French Armed Forces Center for Epidemiology and Public Health (CESPA), SSA, Camp de Sainte Marthe, 13568, Marseille, France.
UMR VITROME, IRD, AP-HM, SSA, IHU-Méditerranée Infection, Aix Marseille Univ, 13005, Marseille, France.
BMC Med Inform Decis Mak. 2019 Mar 5;19(1):38. doi: 10.1186/s12911-019-0774-3.
When outbreak detection algorithms (ODAs) are considered individually, the task of outbreak detection can be seen as a classification problem and the ODA as a sensor providing a binary decision (outbreak yes or no) for each day of surveillance. When they are considered jointly (in cases where several ODAs analyze the same surveillance signal), the outbreak detection problem should be treated as a decision fusion (DF) problem of multiple sensors.
This study evaluated the benefit for a decisions support system of using DF methods (fusing multiple ODA decisions) compared to using a single method of outbreak detection.

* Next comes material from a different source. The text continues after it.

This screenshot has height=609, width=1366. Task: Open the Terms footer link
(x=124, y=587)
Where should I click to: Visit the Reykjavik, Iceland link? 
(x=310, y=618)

For each day, we merged the decisions of six ODAs using 5 DF methods (two voting methods, logistic regression, CART and Bayesian network - BN). Classical metrics of accuracy, prediction and timelines were used during the evaluation steps.
In our results, we observed the greatest gain (77%) in positive predictive value compared to the best ODA if we used DF methods with a learning step (BN, logistic regression, and CART).
To identify disease outbreaks in systems using several ODAs to analyze surveillance data, we recommend using a DF method based on a Bayesian network. This method is at least equivalent to the best of the algorithms considered, regardless of the situation faced by the system. For those less familiar with this kind of technique, we propose that logistic regression be used when a training dataset is available.
当单独考虑爆发检测算法(ODA)时,爆发检测任务可以视为分类问题,而 ODA 则作为传感器,为监测的每一天提供二元决策(爆发或不爆发)。当它们被联合考虑时(在多个 ODA 分析相同监测信号的情况下),爆发检测问题应被视为多个传感器的决策融合(DF)问题。
本研究评估了使用 DF 方法(融合多个 ODA 决策)为决策支持系统提供的益处,与使用单一爆发检测方法相比。对于每一天,我们使用 5 种 DF 方法(两种投票方法、逻辑回归、CART 和贝叶斯网络-BN)合并了六种 ODA 的决策。在评估步骤中使用了准确性、预测和时间线的经典指标。
在我们的结果中,如果我们使用具有学习步骤的 DF 方法(BN、逻辑回归和 CART),我们观察到与最佳 ODA 相比,阳性预测值的最大增益(77%)。
为了在使用多个 ODA 分析监测数据的系统中识别疾病爆发,我们建议使用基于贝叶斯网络的 DF 方法。该方法至少与所考虑的算法中的最佳算法相当,而与系统面临的情况无关。对于那些不太熟悉这种技术的人,我们建议在有训练数据集的情况下使用逻辑回归。